Hayat da başlar, ilerler ve biter bir yazı gibi. Önce doğarız ortaya; hangi memleketin bilmem neresinde sonra yaşarız detaylar içinde iyi kötü, en sonunda gideriz bitirici darbeyi yiyerek. Belki anlarız yaşadıkça ana fikrimizi belki anlatabilmişizdir fikrimizin ana hatlarını. Giriş, gelişme,sonuç.
Kompozisyon olarak adlandırırdık bu masumane, puan değeri olmadığında eğlenceli denemeleri. Kompozisyon, Fransızca composition “bileşim, beste, bir araya koymak, birleştirmek, inşa etmek ” sözcüğünden alıntıdır.
Ben, gelişme bölümündeyim neyin eğri neyin doğru olduğunu yaşayarak görmek isteyenlerin bayrak tutanıyım birçoğumuz gibi. Bazen yaşamak da yetmiyor, “bir daha yaşa sen tam anlamadın” diye homurdanıp defalarca aynı hataya sürüklüyor hayat benim gibileri. Gelişme bölümündeyim tasarlamaya çalışıyorum sonucun nasıl olacağını ya da gelişiyorum her bölümde. Ana fikri en sonunda anlayacağız gibi merakla bekliyorum anlar mıyız? Tasarlamadan yazdım/yaşıyorum, son darbeyi yemek için kimse hazırlık yapmaz ya da yapamaz bunun bilincindeyim. Gelişmenin, gelişme bölümünde beklerken, gelişmenin bir sonucu olacak bunun bilincini de iliklerime kadar hissediyorum.

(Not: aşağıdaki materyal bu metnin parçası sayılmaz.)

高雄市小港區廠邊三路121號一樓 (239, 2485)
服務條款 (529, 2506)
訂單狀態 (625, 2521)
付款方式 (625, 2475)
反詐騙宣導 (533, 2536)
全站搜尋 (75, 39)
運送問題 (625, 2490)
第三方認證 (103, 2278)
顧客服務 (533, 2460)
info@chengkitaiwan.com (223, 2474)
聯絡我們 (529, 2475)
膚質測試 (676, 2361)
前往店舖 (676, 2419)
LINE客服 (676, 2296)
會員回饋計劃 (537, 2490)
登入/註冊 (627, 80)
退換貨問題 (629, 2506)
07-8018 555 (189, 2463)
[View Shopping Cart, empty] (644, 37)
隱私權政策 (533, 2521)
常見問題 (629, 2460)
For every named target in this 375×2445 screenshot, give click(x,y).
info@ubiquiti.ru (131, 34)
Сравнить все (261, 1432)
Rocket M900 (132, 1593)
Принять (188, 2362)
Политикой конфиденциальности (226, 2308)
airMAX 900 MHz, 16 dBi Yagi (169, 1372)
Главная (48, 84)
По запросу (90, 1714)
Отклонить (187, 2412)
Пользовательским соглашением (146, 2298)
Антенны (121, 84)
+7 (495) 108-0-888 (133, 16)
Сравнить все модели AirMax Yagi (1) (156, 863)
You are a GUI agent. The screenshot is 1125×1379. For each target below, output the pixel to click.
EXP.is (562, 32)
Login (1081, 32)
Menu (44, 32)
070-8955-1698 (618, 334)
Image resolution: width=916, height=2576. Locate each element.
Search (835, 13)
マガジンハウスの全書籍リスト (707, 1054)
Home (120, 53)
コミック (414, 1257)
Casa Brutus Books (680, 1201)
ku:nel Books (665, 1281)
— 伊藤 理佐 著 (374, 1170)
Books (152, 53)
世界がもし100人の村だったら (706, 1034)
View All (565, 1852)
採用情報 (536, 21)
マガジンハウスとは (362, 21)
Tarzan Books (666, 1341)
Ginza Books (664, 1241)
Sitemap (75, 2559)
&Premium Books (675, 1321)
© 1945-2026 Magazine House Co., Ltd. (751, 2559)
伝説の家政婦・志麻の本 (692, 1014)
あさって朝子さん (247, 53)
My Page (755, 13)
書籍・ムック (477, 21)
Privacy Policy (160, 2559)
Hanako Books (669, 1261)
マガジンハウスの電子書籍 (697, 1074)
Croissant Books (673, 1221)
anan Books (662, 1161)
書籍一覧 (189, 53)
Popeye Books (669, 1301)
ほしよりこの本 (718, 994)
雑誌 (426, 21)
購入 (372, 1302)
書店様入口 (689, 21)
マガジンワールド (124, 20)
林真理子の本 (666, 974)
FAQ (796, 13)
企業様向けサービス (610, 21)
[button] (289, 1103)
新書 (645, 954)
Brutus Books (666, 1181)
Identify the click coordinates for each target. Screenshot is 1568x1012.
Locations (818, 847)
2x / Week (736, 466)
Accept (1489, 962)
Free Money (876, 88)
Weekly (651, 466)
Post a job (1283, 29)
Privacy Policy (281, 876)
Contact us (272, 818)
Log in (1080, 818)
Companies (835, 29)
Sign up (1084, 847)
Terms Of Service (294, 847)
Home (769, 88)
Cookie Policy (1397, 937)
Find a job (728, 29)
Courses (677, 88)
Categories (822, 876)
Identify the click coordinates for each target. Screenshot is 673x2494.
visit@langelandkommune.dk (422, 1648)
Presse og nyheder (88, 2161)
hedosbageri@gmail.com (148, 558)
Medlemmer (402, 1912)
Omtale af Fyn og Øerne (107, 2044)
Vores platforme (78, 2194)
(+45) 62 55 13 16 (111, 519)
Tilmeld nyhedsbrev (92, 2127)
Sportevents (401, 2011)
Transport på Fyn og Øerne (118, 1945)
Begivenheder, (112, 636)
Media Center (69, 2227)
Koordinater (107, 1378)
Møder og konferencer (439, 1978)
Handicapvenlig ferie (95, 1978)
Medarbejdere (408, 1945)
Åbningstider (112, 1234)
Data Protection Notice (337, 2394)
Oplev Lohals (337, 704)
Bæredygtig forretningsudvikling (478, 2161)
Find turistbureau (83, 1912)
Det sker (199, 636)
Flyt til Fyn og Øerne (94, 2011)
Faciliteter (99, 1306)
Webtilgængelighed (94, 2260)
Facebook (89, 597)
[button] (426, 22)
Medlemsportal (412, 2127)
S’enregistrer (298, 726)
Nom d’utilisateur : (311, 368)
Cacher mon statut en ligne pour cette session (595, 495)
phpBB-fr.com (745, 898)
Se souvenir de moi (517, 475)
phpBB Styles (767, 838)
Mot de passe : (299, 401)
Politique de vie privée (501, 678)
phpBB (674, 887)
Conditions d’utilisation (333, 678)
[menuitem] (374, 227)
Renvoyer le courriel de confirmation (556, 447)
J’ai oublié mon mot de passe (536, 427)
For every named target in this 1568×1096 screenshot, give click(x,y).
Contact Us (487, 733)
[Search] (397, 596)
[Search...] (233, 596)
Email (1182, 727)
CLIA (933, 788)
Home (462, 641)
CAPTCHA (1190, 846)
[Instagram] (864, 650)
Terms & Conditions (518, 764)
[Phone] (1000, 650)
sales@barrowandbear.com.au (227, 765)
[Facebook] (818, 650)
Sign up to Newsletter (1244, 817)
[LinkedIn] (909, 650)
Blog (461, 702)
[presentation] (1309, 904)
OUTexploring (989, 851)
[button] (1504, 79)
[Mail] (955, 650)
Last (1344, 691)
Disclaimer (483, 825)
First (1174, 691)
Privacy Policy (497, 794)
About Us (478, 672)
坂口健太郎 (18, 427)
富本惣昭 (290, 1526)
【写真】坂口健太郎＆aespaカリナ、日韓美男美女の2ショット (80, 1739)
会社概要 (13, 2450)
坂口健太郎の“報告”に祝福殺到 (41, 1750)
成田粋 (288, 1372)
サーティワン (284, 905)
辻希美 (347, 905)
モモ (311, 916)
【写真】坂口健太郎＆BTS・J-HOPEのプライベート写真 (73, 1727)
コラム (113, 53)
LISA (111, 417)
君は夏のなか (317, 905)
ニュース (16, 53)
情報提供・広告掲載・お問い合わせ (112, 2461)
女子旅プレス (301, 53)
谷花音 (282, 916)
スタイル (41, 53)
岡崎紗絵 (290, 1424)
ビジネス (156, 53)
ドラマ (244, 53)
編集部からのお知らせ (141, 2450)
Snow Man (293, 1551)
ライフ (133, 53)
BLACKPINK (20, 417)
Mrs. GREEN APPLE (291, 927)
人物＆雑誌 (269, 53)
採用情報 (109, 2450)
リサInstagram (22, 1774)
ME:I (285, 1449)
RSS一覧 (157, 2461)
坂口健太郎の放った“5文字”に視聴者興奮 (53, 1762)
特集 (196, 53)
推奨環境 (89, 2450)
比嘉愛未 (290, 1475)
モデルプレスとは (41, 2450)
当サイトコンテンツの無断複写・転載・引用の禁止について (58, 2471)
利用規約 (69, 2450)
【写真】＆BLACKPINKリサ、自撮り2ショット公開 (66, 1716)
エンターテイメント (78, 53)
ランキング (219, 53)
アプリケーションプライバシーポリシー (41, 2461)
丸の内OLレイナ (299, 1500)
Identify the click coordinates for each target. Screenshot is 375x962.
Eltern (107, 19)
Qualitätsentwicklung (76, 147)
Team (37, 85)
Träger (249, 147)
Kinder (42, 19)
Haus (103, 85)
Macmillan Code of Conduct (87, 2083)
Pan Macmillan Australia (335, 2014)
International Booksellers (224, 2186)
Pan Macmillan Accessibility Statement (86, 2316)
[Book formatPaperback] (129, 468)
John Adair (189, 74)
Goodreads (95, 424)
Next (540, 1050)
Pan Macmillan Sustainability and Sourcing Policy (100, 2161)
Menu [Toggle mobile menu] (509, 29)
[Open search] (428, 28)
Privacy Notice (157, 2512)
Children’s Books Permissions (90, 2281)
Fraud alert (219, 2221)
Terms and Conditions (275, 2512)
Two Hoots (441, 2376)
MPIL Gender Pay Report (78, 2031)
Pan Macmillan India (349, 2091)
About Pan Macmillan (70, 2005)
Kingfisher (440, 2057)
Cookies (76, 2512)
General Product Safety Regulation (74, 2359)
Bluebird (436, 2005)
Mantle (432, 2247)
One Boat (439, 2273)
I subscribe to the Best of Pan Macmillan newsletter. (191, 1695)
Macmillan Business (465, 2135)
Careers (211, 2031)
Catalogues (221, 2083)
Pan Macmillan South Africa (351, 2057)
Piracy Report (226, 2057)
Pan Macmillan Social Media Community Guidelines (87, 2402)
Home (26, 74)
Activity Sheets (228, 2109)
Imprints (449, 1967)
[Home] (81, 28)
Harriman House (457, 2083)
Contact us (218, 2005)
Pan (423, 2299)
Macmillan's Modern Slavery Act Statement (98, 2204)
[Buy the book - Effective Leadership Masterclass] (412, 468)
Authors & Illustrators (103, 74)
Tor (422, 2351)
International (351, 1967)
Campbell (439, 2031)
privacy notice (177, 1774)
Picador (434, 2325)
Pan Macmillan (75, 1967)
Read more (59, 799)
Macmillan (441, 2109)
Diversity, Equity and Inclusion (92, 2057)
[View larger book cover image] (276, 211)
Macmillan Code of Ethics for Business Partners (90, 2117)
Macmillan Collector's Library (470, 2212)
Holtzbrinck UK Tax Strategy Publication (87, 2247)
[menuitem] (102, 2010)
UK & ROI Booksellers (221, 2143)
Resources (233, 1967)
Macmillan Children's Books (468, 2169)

Aklımda bir şiir, Behçet Aysan’dan;
“Sessiz akan bir ırmağım geceden
Git dersen giderim
Kal dersen kalırım
…
Söylenmemiş sahipsiz bir şarkıyım”…
Bu şiiri her okuduğumda ve söylenmiş şarkılı halini her dinlediğimde, sahibimi ve söyleyenimi bulmaya çalışan acizdim. Buldum onu, söyleyenimin melodisi, tınısı, ses rengi o kadar güzel ki! Neden ana fikri de o seslendirmesin? Gelişmenin en güzel anındayım bitmemesini dileyerek.
Uzun uzun keyifle, sağlıkla yaşayın. Cümleleriniz kısa, cümlemizin onaylayacağı bir hayat sürün. Birileri hayatınıza dokunsun, söylesin şarkınızı. Herkesin bir sonuç cümlesi vardır kompozisyonunda, siz de pozisyonunuzu alın söyleyin bir çırpıda. Sonuç bölümünün sonucundayım, mutlu olmak mutlu ölmek istiyorum; biliyorum ki mutlu olmak için mutlu etmek gerek. Mutlu etmek için ölesiye öylesine çalışıyorum ki. Ne demiş söylenmiş sahipli başka bir şarkı “hiçbir şeyde gözüm yok sen yanımda ol yeter”.